それに対して私の見せていない手札はシファの特殊能力だけだ。それと、お兄ちゃんが絶対に知らないであろう悪魔化も一応できる。ただ、あれは少し理性が無くなるので好きな人の前では見せたくない。理性が無くなったくらいでお兄ちゃんが私の事を避けるなんてことは無いけど、乙女的に嫌だ。でも、負けそうになるほど追い込まれたら使うしかない。


そして私が分かっていないお兄ちゃんの手札があの2本の剣だ。

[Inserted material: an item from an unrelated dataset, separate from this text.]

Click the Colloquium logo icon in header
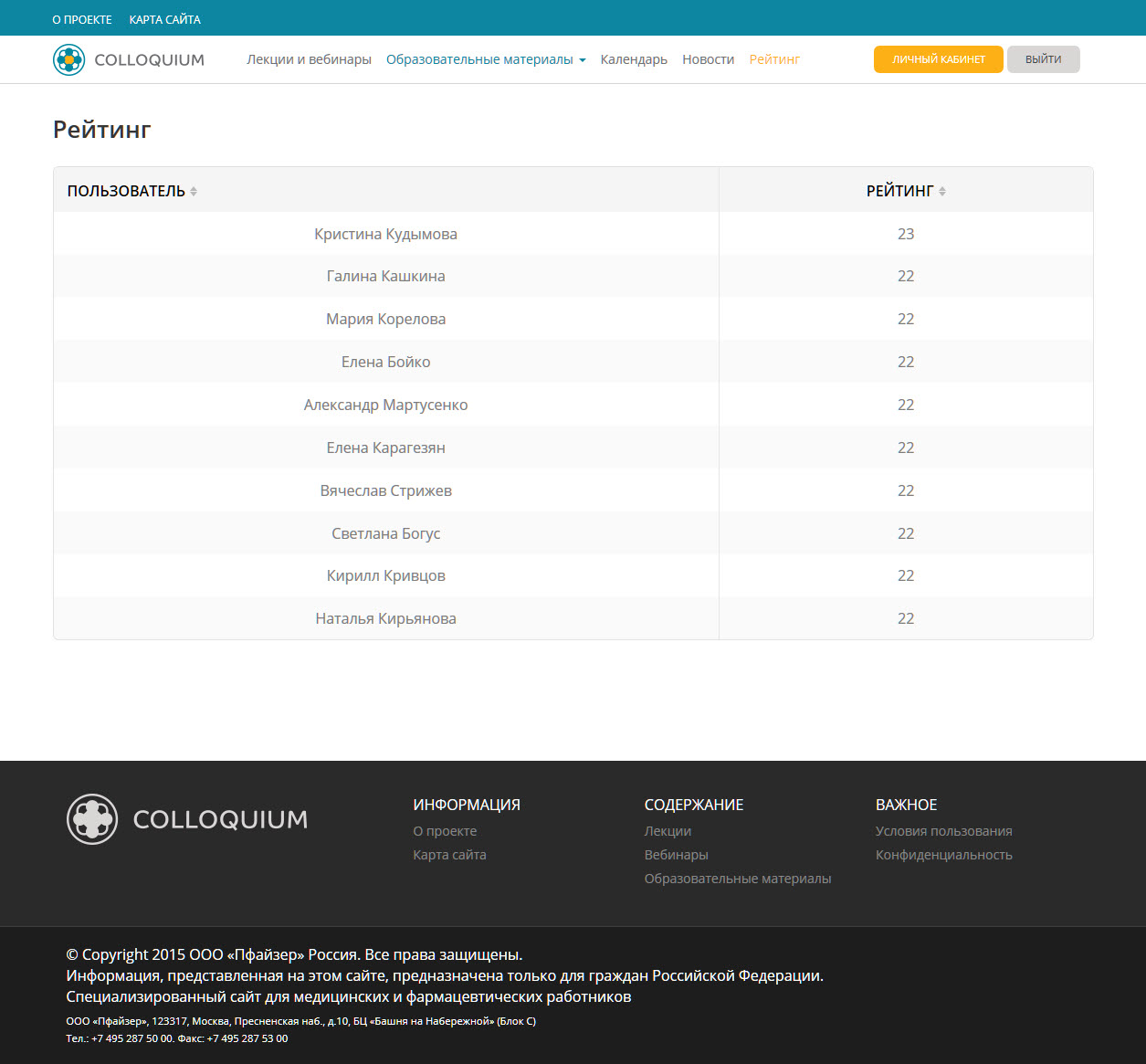1146x1064 pixels. click(x=68, y=60)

玉を付けて取り外せなくなったのなら何らかの能力はあると考えられる。そしてそれはまだ完全に使いこなせないのだろう。私の勝機はそこを狙うことだ。使いこなせていて今日は温存したという線はない。もしそうなら1度グリップを握った動作は必要ない。あの後に精霊王を使ったところを見ると、魔力を操作しやすくなる効果でもあるのかも。

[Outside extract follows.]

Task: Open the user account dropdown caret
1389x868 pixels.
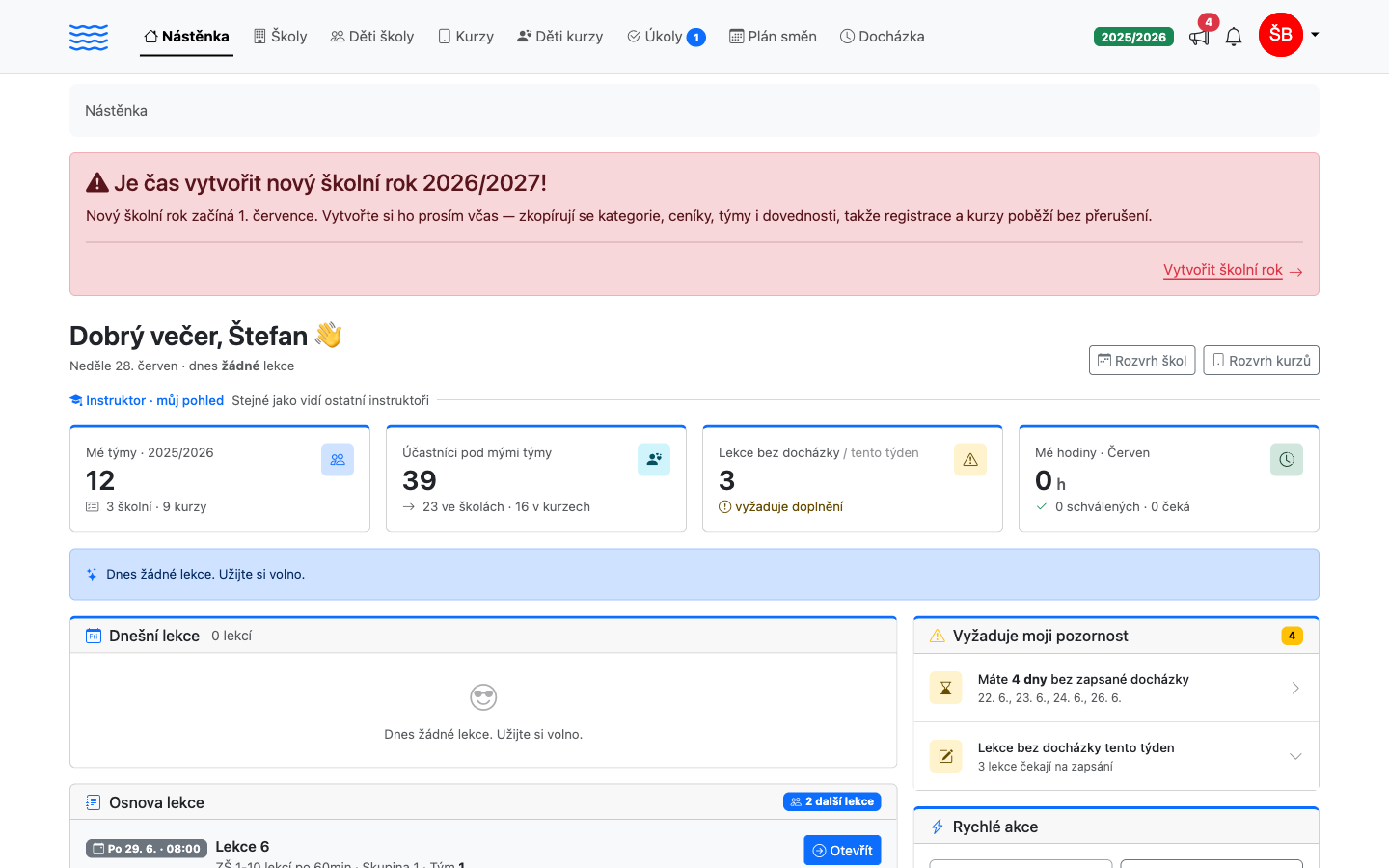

さらに、分かっているけど対処出来ないのが、あの神の雷だ。こんな大勢の前で使うかは分からないけど、あれを防ぐのは難しい。ただ、あれをやりながら新しい剣の能力を使う余裕は無いと思うからそれはあまり警戒をしなくてもいいだろう。


このように隠し持った手札の数はほぼ同じなのに私は後手に回る。だから不利なのだ。お兄ちゃんは私に対して後出しジャンケンをするようなものだ。私の行動に合わせて対処される。



「はぁ…はぁ…全く当たらない…」


「ん?」


私はある事が気になって観客席をもう一度見渡した。



「いない…!」


あのエルフが居ない!考えられるのはお兄ちゃんと一緒に居るということだ。それは絶対にダメだ。この前教会に行った時にあの神に会う事はできなかったが、忠告はされた。前に1度あの神の言うことが当たったから今回も無視はできない。お兄ちゃんには勇者のみに集中して欲しいからと黙っていたことが裏目に出てしまった。お兄ちゃんのためにもこの試合はさっさと終わらせよう。



「聖なれホー…」


私は何かしようとしているクラウディアの首を空間魔法で空間ごと切断した。そしてクラウディアは舞台の外に転移した。これと同じことをお兄ちゃんにやったら確実に避けられる。さすが私のお兄ちゃんだ。



「し…試合終了!勝者!ソフィア・アドルフォ!」


私はこのアナウンスを聞いて急いで闘技場の外に出た。誰かが話しかけてきたが、申し訳ないけど無視した。当たり前だけどお兄ちゃんが第一優先。



「……」


私は闘技場の外に出て一旦止まった。私がお兄ちゃんのところに行くのはダメだ。明日の試合のために訓練しているお兄ちゃんを私だけは絶対に見てはいけない。だからって今のお兄ちゃんを無視することはできない。そして他の人に頼むのも本末転倒だ。



「お兄ちゃん、ごめんね」


聞こえてないと思うけど先に謝った。本当ならまだ1、2時間は訓練できたと思うけど、私はそれを邪魔をする。まず、称号のストーカーでお兄ちゃんの位置を割り出した。そしてお兄ちゃんの真上からお兄ちゃんの十八番のサンダーバーストを落とした。お兄ちゃんの称号の避雷針でエリーラに当たることは無いと思う。もし当たっても重症にはならない威力にしてあるから大丈夫。そしてお兄ちゃんなら私の魔法だと魔力で分かるだろう。私が急に魔法を放ったので、私に何かあったのかとお兄ちゃんは急いで戻ってくるだろう。私はお兄ちゃんの優しさを利用してしまった。




『2人とも今日の最終調整は無し』


『分かったのじゃ』


『分かりました』


お兄ちゃんの特訓を邪魔しておいて、私は特訓するなんて許されない。今日の内に少しでも悪魔化を使えるようにしておきたかったけど仕方ない。